[Collected data]
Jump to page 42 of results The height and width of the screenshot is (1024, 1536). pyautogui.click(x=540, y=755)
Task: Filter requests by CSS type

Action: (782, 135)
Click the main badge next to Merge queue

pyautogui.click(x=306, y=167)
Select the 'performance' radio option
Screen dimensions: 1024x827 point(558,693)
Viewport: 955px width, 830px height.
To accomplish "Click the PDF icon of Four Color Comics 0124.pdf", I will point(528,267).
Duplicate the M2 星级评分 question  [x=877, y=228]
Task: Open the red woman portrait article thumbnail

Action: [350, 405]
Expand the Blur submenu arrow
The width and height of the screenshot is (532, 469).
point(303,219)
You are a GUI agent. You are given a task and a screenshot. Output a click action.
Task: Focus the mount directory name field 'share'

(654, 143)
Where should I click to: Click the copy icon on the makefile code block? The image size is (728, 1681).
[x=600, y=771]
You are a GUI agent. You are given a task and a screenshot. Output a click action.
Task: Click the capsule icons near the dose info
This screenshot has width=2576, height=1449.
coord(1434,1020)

What to work on: Copy out each entry exactly, leaving nothing out.

Result for this exercise:
Jump to page 42 of results The height and width of the screenshot is (1024, 1536). pyautogui.click(x=540, y=755)
Task: Filter requests by CSS type

Action: (782, 135)
Click the main badge next to Merge queue

pyautogui.click(x=306, y=167)
Select the 'performance' radio option
Screen dimensions: 1024x827 point(558,693)
Viewport: 955px width, 830px height.
To accomplish "Click the PDF icon of Four Color Comics 0124.pdf", I will point(528,267).
Duplicate the M2 星级评分 question  [x=877, y=228]
Task: Open the red woman portrait article thumbnail

Action: [350, 405]
Expand the Blur submenu arrow
The width and height of the screenshot is (532, 469).
point(303,219)
You are a GUI agent. You are given a task and a screenshot. Output a click action.
Task: Focus the mount directory name field 'share'

(654, 143)
Where should I click to: Click the copy icon on the makefile code block? The image size is (728, 1681).
[x=600, y=771]
You are a GUI agent. You are given a task and a screenshot. Output a click action.
Task: Click the capsule icons near the dose info
This screenshot has width=2576, height=1449.
coord(1434,1020)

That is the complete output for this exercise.